** Records provided follows **
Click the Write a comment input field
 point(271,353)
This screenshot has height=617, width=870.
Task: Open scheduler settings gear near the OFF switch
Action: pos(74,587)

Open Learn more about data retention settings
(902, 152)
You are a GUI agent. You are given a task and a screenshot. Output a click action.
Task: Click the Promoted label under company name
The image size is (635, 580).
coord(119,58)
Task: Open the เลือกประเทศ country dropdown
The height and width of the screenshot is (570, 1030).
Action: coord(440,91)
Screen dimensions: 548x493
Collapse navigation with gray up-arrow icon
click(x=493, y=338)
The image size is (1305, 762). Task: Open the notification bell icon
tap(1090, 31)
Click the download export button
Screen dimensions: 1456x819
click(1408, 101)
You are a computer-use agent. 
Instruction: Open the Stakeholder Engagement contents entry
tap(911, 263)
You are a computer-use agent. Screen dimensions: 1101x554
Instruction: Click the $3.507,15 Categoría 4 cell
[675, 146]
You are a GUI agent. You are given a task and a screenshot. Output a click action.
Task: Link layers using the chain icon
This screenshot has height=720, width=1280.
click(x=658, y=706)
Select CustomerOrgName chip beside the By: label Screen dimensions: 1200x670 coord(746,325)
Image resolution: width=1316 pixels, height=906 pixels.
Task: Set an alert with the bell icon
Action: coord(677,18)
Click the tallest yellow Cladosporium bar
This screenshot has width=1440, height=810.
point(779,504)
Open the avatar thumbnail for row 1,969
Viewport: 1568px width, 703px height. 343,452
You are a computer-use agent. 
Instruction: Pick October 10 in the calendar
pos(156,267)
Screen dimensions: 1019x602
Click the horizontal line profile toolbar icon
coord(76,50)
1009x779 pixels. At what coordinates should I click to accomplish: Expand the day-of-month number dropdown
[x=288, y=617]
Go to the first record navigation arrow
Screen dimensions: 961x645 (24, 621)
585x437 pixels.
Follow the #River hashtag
** End of Records provided **
(Task goal) Output each line of the data exactly as it stands above.

(Solution for this task)
Click the Write a comment input field
 point(271,353)
This screenshot has height=617, width=870.
Task: Open scheduler settings gear near the OFF switch
Action: pos(74,587)

Open Learn more about data retention settings
(902, 152)
You are a GUI agent. You are given a task and a screenshot. Output a click action.
Task: Click the Promoted label under company name
The image size is (635, 580).
coord(119,58)
Task: Open the เลือกประเทศ country dropdown
The height and width of the screenshot is (570, 1030).
Action: coord(440,91)
Screen dimensions: 548x493
Collapse navigation with gray up-arrow icon
click(x=493, y=338)
The image size is (1305, 762). Task: Open the notification bell icon
tap(1090, 31)
Click the download export button
Screen dimensions: 1456x819
click(1408, 101)
You are a computer-use agent. 
Instruction: Open the Stakeholder Engagement contents entry
tap(911, 263)
You are a computer-use agent. Screen dimensions: 1101x554
Instruction: Click the $3.507,15 Categoría 4 cell
[675, 146]
You are a GUI agent. You are given a task and a screenshot. Output a click action.
Task: Link layers using the chain icon
This screenshot has height=720, width=1280.
click(x=658, y=706)
Select CustomerOrgName chip beside the By: label Screen dimensions: 1200x670 coord(746,325)
Image resolution: width=1316 pixels, height=906 pixels.
Task: Set an alert with the bell icon
Action: coord(677,18)
Click the tallest yellow Cladosporium bar
This screenshot has width=1440, height=810.
point(779,504)
Open the avatar thumbnail for row 1,969
Viewport: 1568px width, 703px height. 343,452
You are a computer-use agent. 
Instruction: Pick October 10 in the calendar
pos(156,267)
Screen dimensions: 1019x602
Click the horizontal line profile toolbar icon
coord(76,50)
1009x779 pixels. At what coordinates should I click to accomplish: Expand the day-of-month number dropdown
[x=288, y=617]
Go to the first record navigation arrow
Screen dimensions: 961x645 (24, 621)
585x437 pixels.
Follow the #River hashtag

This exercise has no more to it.